## BRIEF
From the entries below, copy exactly the lines from the one that contains "You are a GUI" through the one that contains "Image resolution: width=697", both included, and only those.

## GIVEN DATA
-=-=-=-=-
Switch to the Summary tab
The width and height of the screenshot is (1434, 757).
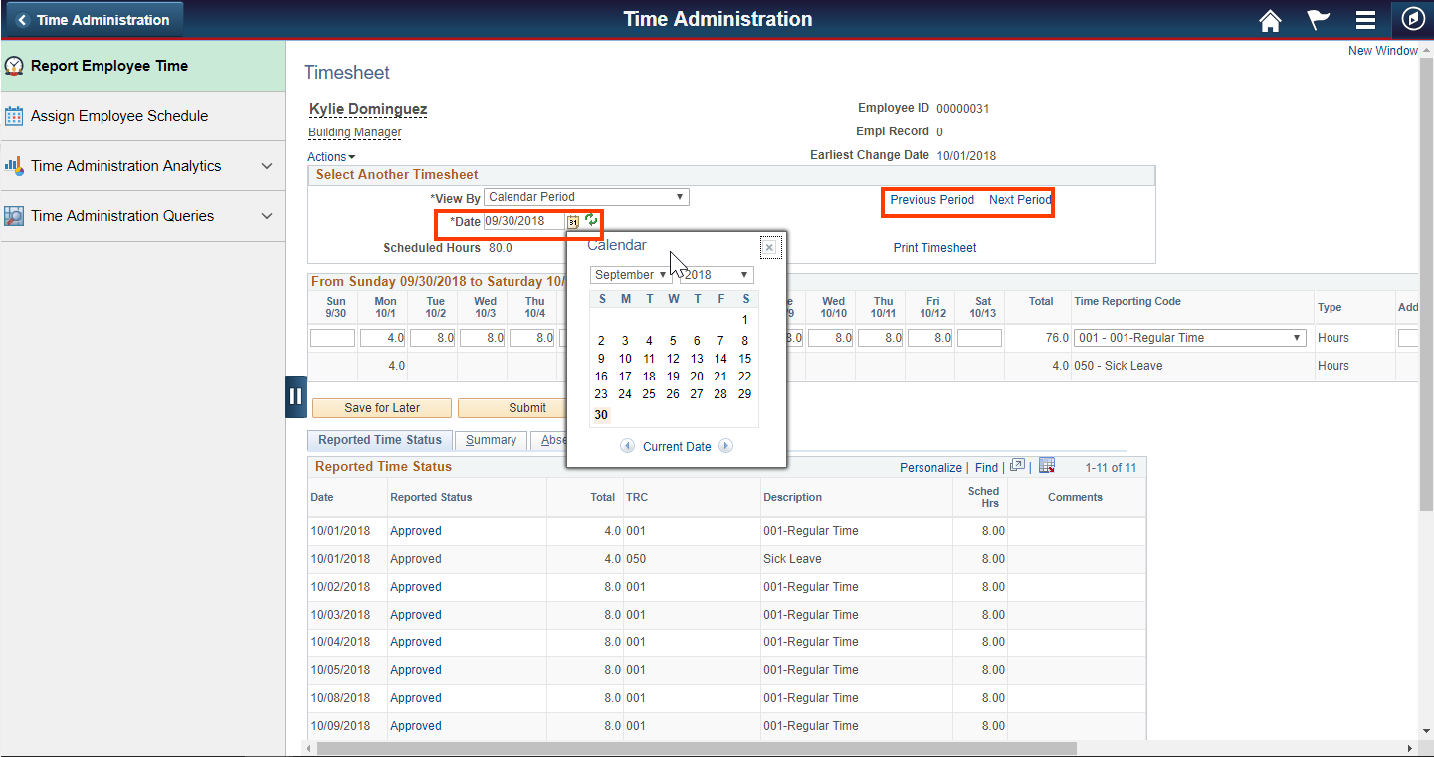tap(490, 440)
-=-=-=-=-
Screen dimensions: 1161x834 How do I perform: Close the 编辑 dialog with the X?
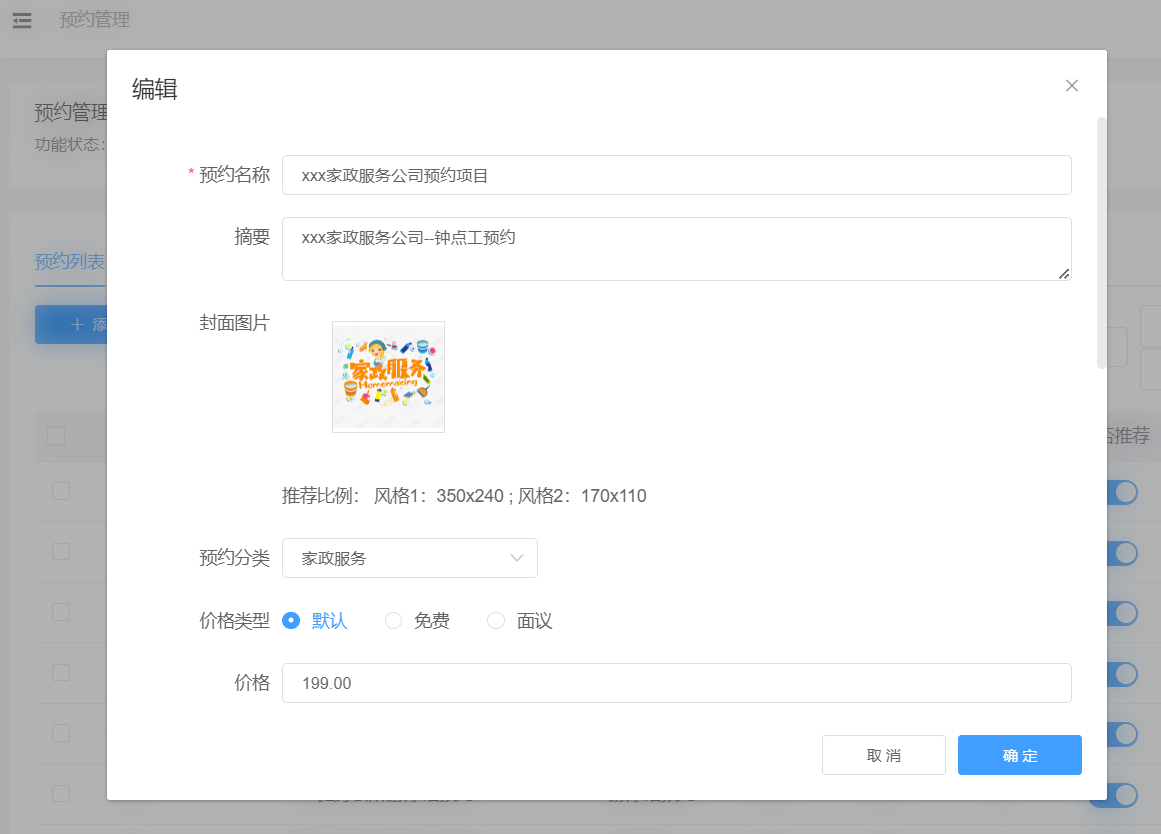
-=-=-=-=-
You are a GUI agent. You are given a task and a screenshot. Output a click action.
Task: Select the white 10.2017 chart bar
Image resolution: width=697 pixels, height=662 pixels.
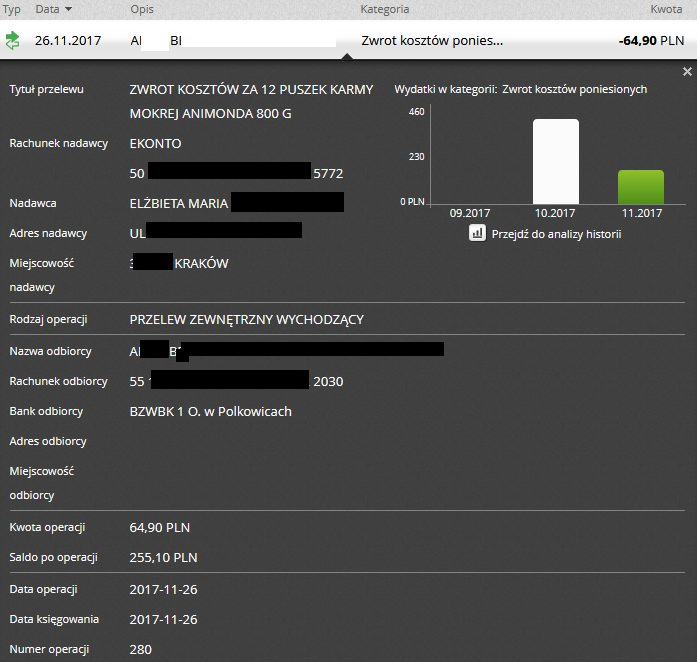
-=-=-=-=-
## OUTPUT
You are a GUI agent. You are given a task and a screenshot. Output a click action.
Task: Select the white 10.2017 chart bar
Image resolution: width=697 pixels, height=662 pixels.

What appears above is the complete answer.